Screen Shot 2020-09-05 at 10.23.38 AM.png
 

InformationLandmine

macrumors newbie
Original poster
Jul 18, 2017
6
1
Open System Preferences→Network, click on the gear symbol at the bottom (next to + -), click on Set Service Order.... Drag the wired connection above WiFi.

Sorry, I should have mentioned that the wired ethernet connection is already the highest priority. Same with my 2017 MBP.
 

KALLT

macrumors 603
Sep 23, 2008
5,229
3,285
Do you have to be connected to a Wi-Fi network at all?

It was my understanding that the devices communicate directly over the Wi-Fi antenna, not indirectly via the router.
 

InformationLandmine

macrumors newbie
Original poster
Jul 18, 2017
6
1
Do you have to be connected to a Wi-Fi network at all?

It was my understanding that the devices communicate directly over the Wi-Fi antenna, not indirectly via the router.

Thank you! That solved the unlocking issue.
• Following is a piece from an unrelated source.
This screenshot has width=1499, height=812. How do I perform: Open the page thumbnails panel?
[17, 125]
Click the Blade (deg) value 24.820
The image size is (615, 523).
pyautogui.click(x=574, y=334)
It's still frustrating the the service order doesn't seem to always apply. I think Apple has a lurking bug there...
 

Taz Mangus

macrumors 604
Mar 10, 2011
6,785
2,569
Thank you! That solved the unlocking issue.

It's still frustrating the the service order doesn't seem to always apply. I think Apple has a lurking bug there...

I have read where it appears that people all the way back in OS X 10.9 were also experiencing issues with the network prioritization of WiFi over Ethernet.
 

InformationLandmine

macrumors newbie
Original poster
Jul 18, 2017
6
1
Well, unfortunately it's still annoying because every time I wake the computer up from sleep there is a dialog saying "None of your preferred networks are available" and is prompting me to join a wifi network. Does anybody know how to disable this dialog?

Edit: I unchecked "Ask to join new networks" in network preferences. I'll see if that stops it.
 
Last edited:

manhas

macrumors newbie
Sep 30, 2021
6
0
Anyone with updated insights how this can be fixed? Or if there's an easy way to determine when macOS have started to use the WiFi instead of the ethernet?

I've had this issue for years, across multiple macOS versions and with different devices. The priority order is correct, and if I toggle the WiFi on/off macOS will correctly prioritize ethernet and this persist after rebooting or waking from sleep. But occasionally, without any real pattern, macOS will start to use the WiFi instead of ethernet and this happens frequently enough to create a problem for me.

I usually discover it when I experience slow connections on the local network or if I'm unable to ping (any) remote host. If I turn off the WiFi, everything will immediately start to work again at full speed and all the hosts I couldn't reach are accessible. So I assume that macOS was using the WiFi instead of the ethernet and that the WiFi was for whatever reason slow or down.

I use airdrop frequently and I need WiFi turned on to use it, if it wasn't for airdrop I would just turn off WiFi and forget about this.